Page excerpt Block Start

Pickards Mountain Eco-Institute


 

The following is excerpted from Small Stories Big Changes: Agents of Change on the Frontlines of Sustainability, edited by Lyle Estill and published by New Society Publishers.

 

I was engaged to marry. We were signed up to join the Peace Corps in Central America.

My perspective as an undergraduate Biology major at Elon University left me with a sense of despair and urgency. Global climate change, drastic deforestation and habitat loss, unprecedented species extinction rates, air and water toxicity, wars over scarce resources, overpopulation, and the social implications of the industrial growth society felt like an unstoppable avalanche of catastrophe.

I wanted to help. I wanted to get my hands dirty. I wanted to climb trees and plant seeds. I wanted to understand, from the ground up, how we humans had gotten ourselves into this mess.

I knew I had to escape the industrial society, the house of cards, built on finite resources and dependent on infinite growth.

My classmates wanted to find a cure for cancer. I wanted to find a cure for humanity.

I couldn’t ignore the striking similarities between the epidemics of uncontrolled growth in our bodies and in our world.

Who are we? What are we doing?

What purpose were we meant to serve in this Earth Community? My intuition told me that we had known a better way at some point in human history. There were ancient cultures who had understood our place in the sacred web of life. But we Americans had forgotten.

We had deviated so far as to isolate ourselves in ivory towers and sterile laboratories to perform the “study of life.”

I began to search for the truth in places where traces of traditional cultures still remained.

I heard stories of a “good witch” who lived on a magical farm with a giant treehouse. I knew I had to find her.

Carolyn was almost 70 years old, but as soon as our eyes met, I knew.

Page excerpt Block End

Tasks for this exercise |
1. In the Pickards Mountain excerpt, write out the stretch from "I knew I had to escape" through "in our world.".
2. According to the Pickards Mountain excerpt, what did the narrator major in at Elon University?

Data for analysis Block Start

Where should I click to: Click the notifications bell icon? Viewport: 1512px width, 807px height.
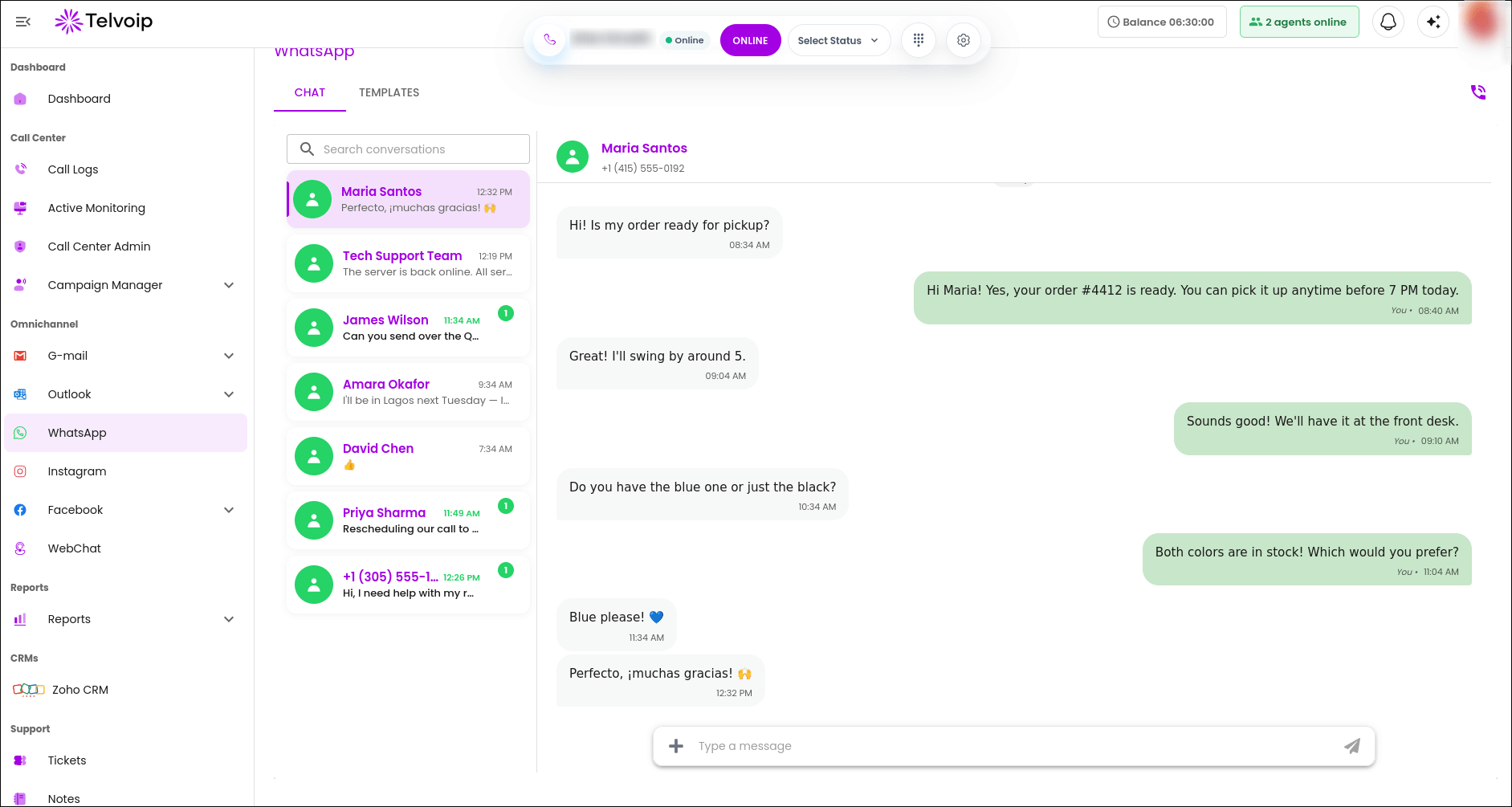click(1388, 22)
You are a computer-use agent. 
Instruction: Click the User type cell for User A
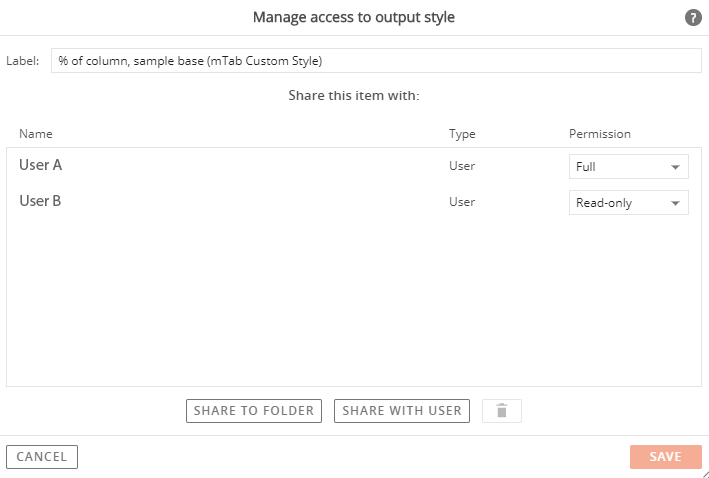point(462,166)
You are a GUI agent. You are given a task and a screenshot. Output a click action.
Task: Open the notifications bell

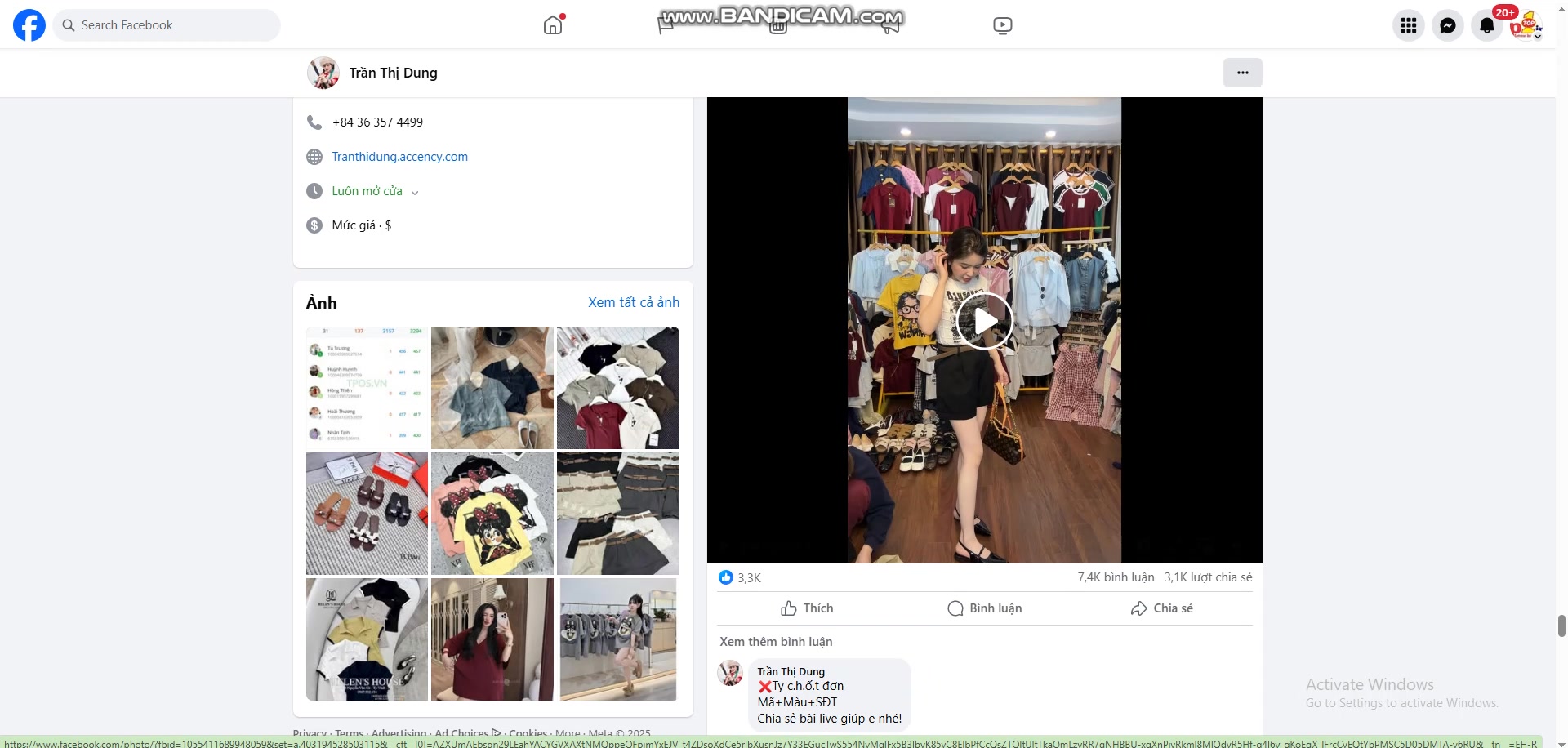point(1486,25)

Data for analysis Block End

Answers to the problems |
1.
I knew I had to escape the industrial society, the house of cards, built on finite resources and dependent on infinite growth.

My classmates wanted to find a cure for cancer. I wanted to find a cure for humanity.

I couldn’t ignore the striking similarities between the epidemics of uncontrolled growth in our bodies and in our world.

2. Biology.